The most jarring elections in recent history are done, and the results are clear: Paul LePage lost.

But for some reason, Gov. Le-Page seems elated at the results of the 2016 election. Maybe it’s because the Donald Trump victory can be seen as affirmation of LePage’s crass and truthless style of governing.

However, a review of the actual results of Maine’s elections reinforces a very clear truth: The majority of Maine voters do not support Paul LePage, his causes or his candidates.

LePage began his foray into the 2016 elections by fighting his own party. He challenged a sitting Republican senator, Linda Baker, with fringe alt-righter Guy Lebida in Sagadahoc County. And he pushed aside the Republican Senate’s pick for one of the Aroostook County seats by propping up the far-right Rep. Ricky Long in a primary. On election night, both Lebida and Long were defeated. That starts LePage off at 0 for 2.

LePage also openly opposed Republican Senate President Mike Thibodeau. LePage spent the last several years publicly maligning Thibodeau, a smear campaign that culminated in robocalls placed to his district by LePage’s daughter that called the conservative Senate president a “socialist.”

Thibodeau won re-election despite LePage’s efforts, and was re-elected as Senate president by his fellow Republicans. 0 for 3.

Next was LePage’s foray into the referendum process. Before the election, the governor put out statements on all of the referendum issues, many of them in hostage-style video format distributed through social media. In fact, his first video – opposing Question 1 – was so silly and made so many baseless claims, the administration was soon forced to remove it from the internet.

The two questions LePage focused on most were Questions 2 and 4 – the education tax on upper-income earners and the increase in the minimum wage. Shortly before the election, Le-Page went as far as saying that the passage of these two questions would make Maine “an economic wasteland” and that their proponents should be jailed for attempted murder, and suggested he’d leave the state if they passed.

How did Maine voters respond to these threats? They passed Questions 2 and 4. That makes LePage 0-5.

LePage got trounced on referendums this year. He opposed Questions 1, 2, 3, 4 and 5. His side won just one of those – the background check bill. And Question 5, ranked-choice voting, was put on the ballot and passed as a direct answer to the question, “How do we keep Paul LePage from happening again?”

That puts the governor’s tally at 1 win, 8 losses. And finally, let’s look at the presidential race.

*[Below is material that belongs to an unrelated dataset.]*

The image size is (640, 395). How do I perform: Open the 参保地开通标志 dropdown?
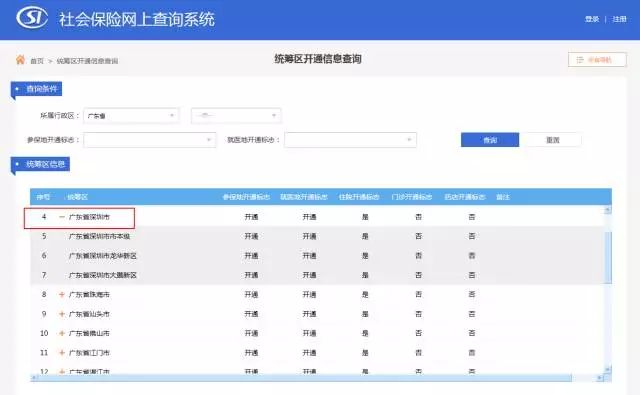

LePage, as he has said himself, was Trump before Trump was Trump. LePage stumped for the Republican nominee, hosting several visits to Maine, and even had his wife film a television commercial for him. So how did the people of Maine react to the LePage endorsements of Donald Trump?

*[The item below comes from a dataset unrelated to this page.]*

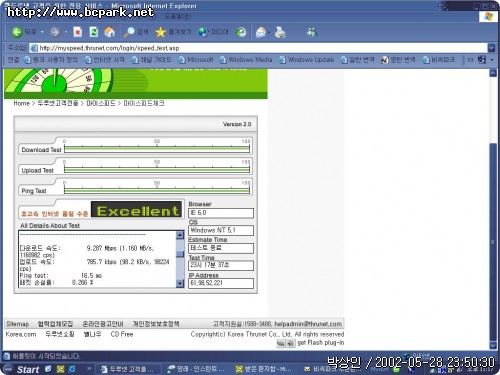
Task: Open the Windows Media links bar item
Action: coord(246,60)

Maine voted for Hillary Clinton, making LePage 1-9.

LePage’s record for endorsements is terrible, starting with his gushing support of Chris Christie for president. LePage openly attached his political fortunes to Christie, and speculation of a place for LePage in the Trump administration was largely predicated on their relationship. But Trump fired Christie from his transition team late last week, leaving LePage as the head of a losing effort in Maine with no friends left at the top.

This abysmal showing on Election Day was nothing new for Paul LePage. Since he came onto the political scene in 2010, he has never garnered majority support in Maine for anything. He won election and re-election with less than 50 percent support. His first two years in office resulted in the Republican Party losing both the House and the Senate. His tax plans have failed, his energy policies have gone nowhere and the Legislature has gotten used to fashioning the state budget without his input. His endorsements fail time after time, and his approval ratings remain the lowest of any of Maine’s major elected officials.

LePage and his alt-right allies may be louder than their opponents, but they do not make up a governing majority. It bears repeating: Mainers do not support Paul LePage, his causes or his candidates. This should be a reality Maine legislators remind themselves of in these last two years of his term.

Maine faces a daunting array of challenges, and those challenges can only be met if the will of the Maine people is considered with more priority than the rantings of Maine’s most unpopular political figure.